The Japanese and the Art of Packing Lunch !


In many ways, Japan still remains a mystery to the rest of the world. For here, the ancient and the modern not only coexist but seem to do so in great harmony. The land of the rising Sun is as comfortable with its bullet trains and cutting edge technology as it is with Zen and Geishas.
Japan has a unique culture, with its own peculiarities and quirks that seem natural to the Japanese but intrigue and surprise all foreigners.
Through my 'Japan and I' series, I attempt to talk about the Japan I saw and experienced! Previous posts on the series can be read Here. 

Today I talk about Japanese and the art of packing the lunch Box.

What is so special about packing lunch you say. It’s simply dumping the food in different containers or wrapping it up in foil. Try telling this to a Japanese housewife and she will look at you as if you are a rodent that has entered her immaculate kitchen by mistake!

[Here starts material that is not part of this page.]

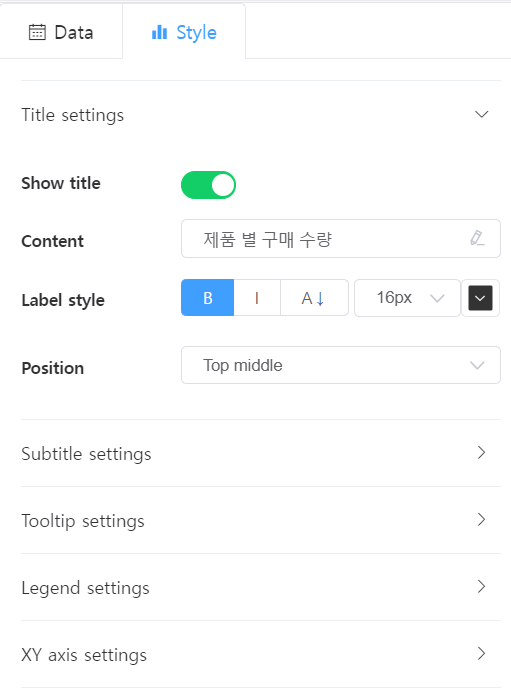Open the Position Top middle dropdown

point(341,365)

The Japanese, as they tend to do with everything that the rest of the world considers mundane, take even packing lunches very very seriously. Infact they have elevated packing the humble lunch box into an art form.

I have a sneaky feeling that most of the Japanese moms wake up early in the morning with just one mission in life – to make their kids’/Husband’s lunch box as artistic as possible.

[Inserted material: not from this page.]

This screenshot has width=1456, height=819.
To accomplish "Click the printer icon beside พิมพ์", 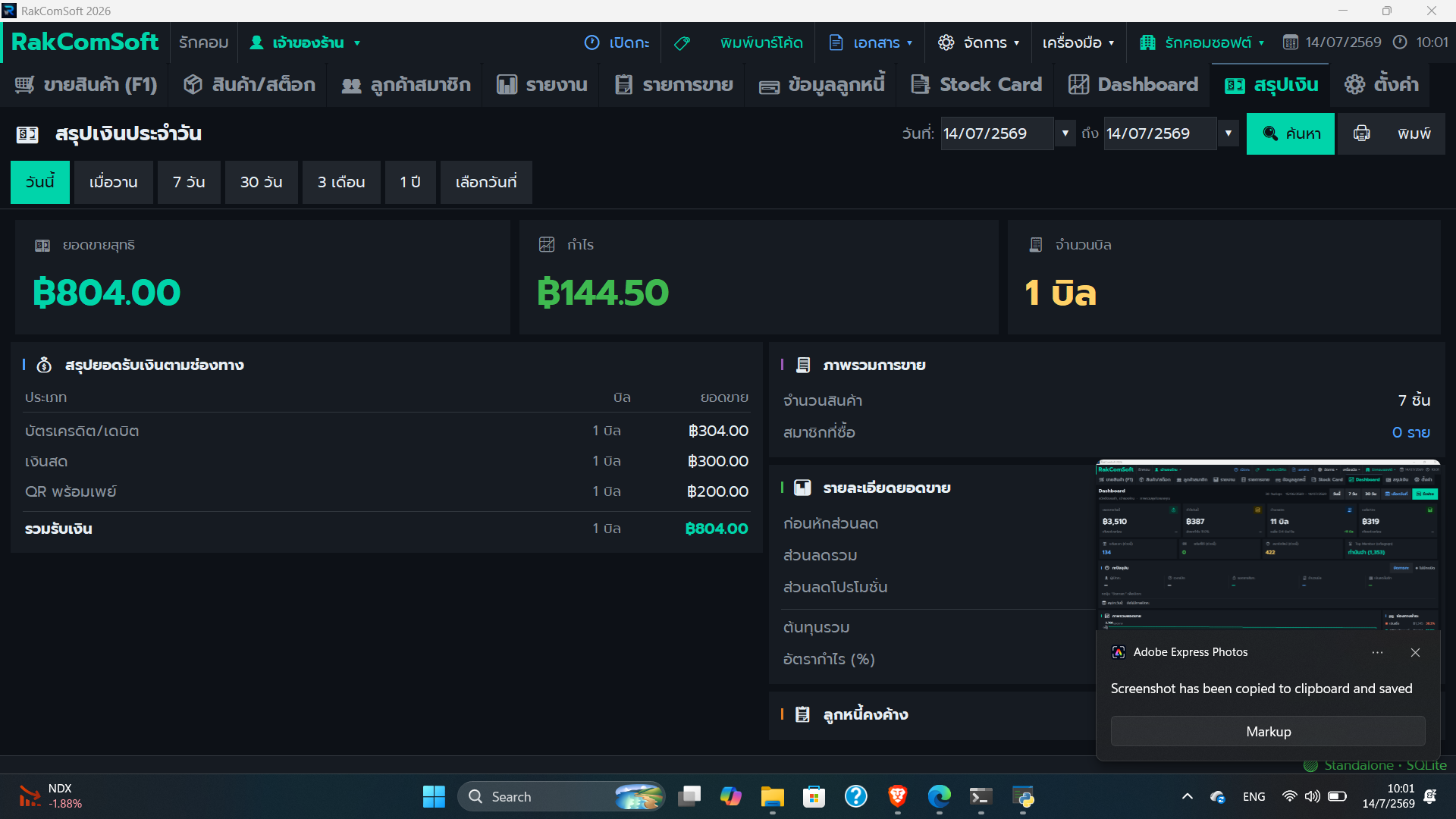I will 1362,133.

There is a saying in Japan “We first eat with our eyes and then with our mouths”. They firmly believe that not only should the food be nutritious but also visually appealing. This also applies to packed lunches or "Bento" as they are called in Japanese.



 There are all sorts of  Bento boxes available. The most common ones are of course the simple plastic boxes, some are specifically targeted at kids with with catchy designs and shapes and then there are the very dignified,  aesthetically designed wooden boxes.

 With their fetish for rules and structures, the Japanese also have specifications laid down for making a Bento – the most popular is the 4:3:2:1 ratio (4 parts rice, 3 parts side dish, 2 parts vegetables, and 1 part pickled vegetables or a dessert). 


Special care is taken while placing the food in the box.Different colored and differently textured food is used together - this not only ensures that all the food groups are covered but also makes it very pleasing to the eye. 



Care is also taken to see that different foods don’t touch each other and flavors don’t mix - That would simply make the food unappetizing and unappealing. Plastic dividers are used to separate different types of food or slices of cucumber or lettuce or something similar is used to create sections in one big box. A Bento will also usually have chopsticks and a beautiful cloth napkin accompanying it. 


The most popular type of Bento are called  'Kyara-Ben' or Character Bento. These have food cut and decorated in the shape of a famous cartoon/TV character and are usually given to young school going kids. 
vegetables and meat is cut into pretty patterns and the rice molded into different shapes using special molds and cutters that come just for this purpose.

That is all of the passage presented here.